EXERCISE: A verbatim copy of the line containing "전자 상거래 (216, 2394)" and all lines after it, up to and including the final line of the records, is the only acceptable output.

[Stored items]
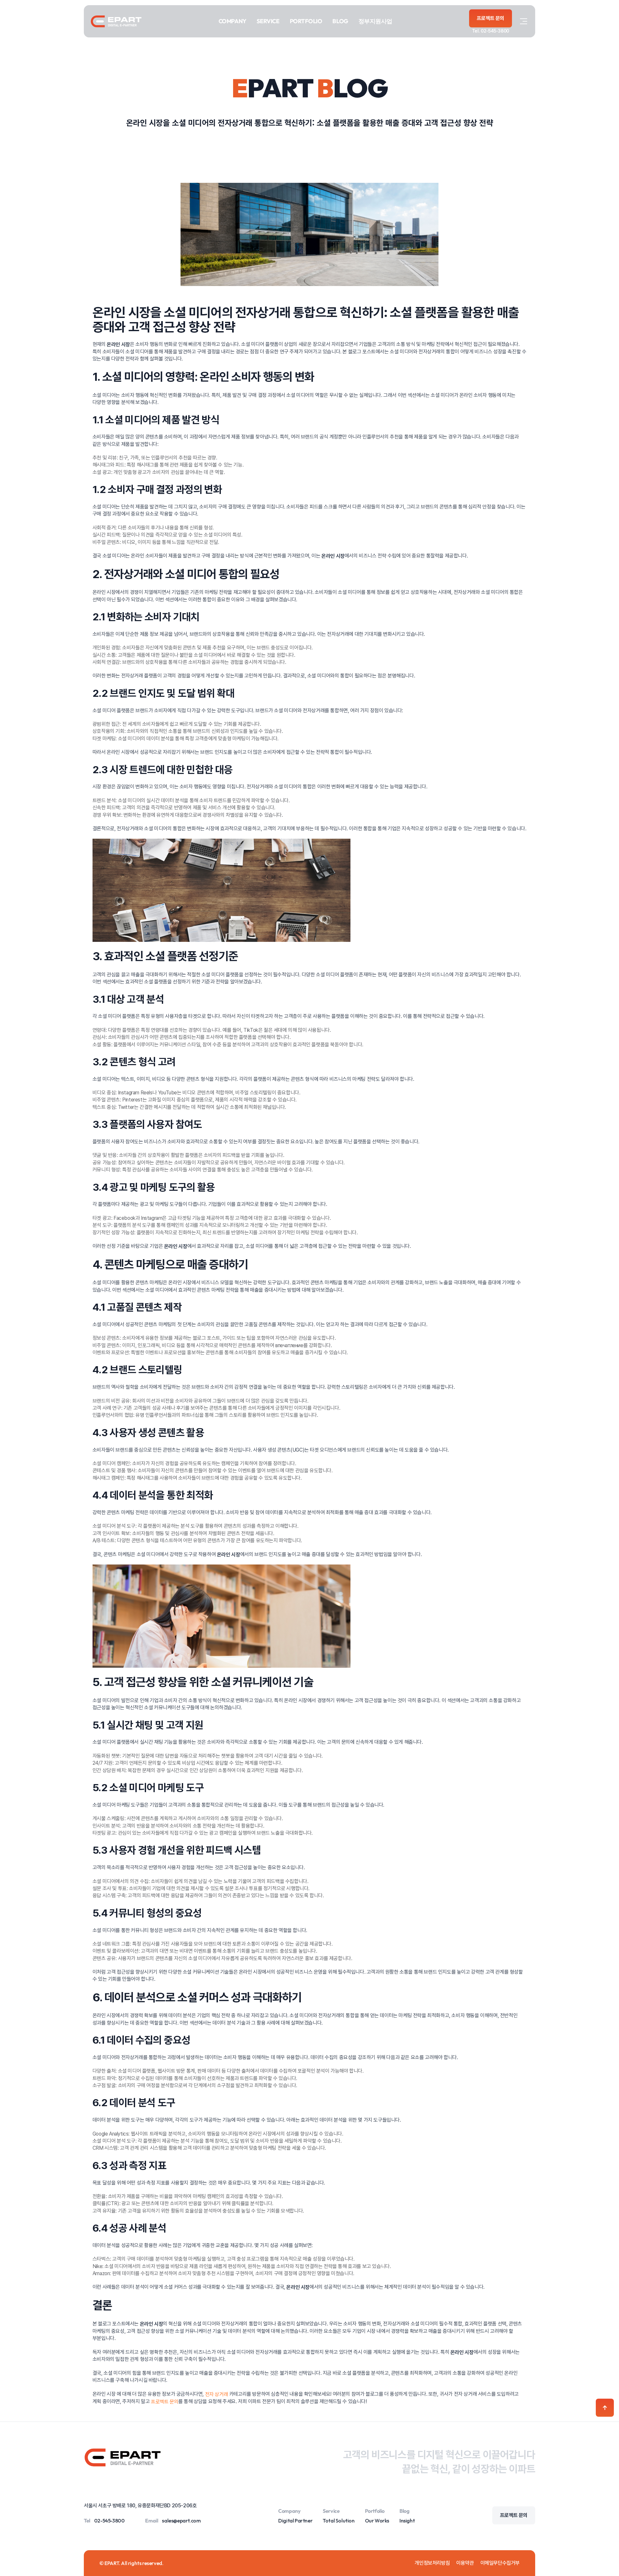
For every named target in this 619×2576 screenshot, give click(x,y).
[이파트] (116, 21)
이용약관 (465, 2563)
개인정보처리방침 (432, 2563)
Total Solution (338, 2520)
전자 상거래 (216, 2394)
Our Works (377, 2520)
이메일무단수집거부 (500, 2563)
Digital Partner (295, 2520)
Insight (407, 2520)
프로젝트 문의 (164, 2401)
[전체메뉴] (523, 21)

EXPECTED ANSWER:
전자 상거래 (216, 2394)
Our Works (377, 2520)
이메일무단수집거부 (500, 2563)
Digital Partner (295, 2520)
Insight (407, 2520)
프로젝트 문의 (164, 2401)
[전체메뉴] (523, 21)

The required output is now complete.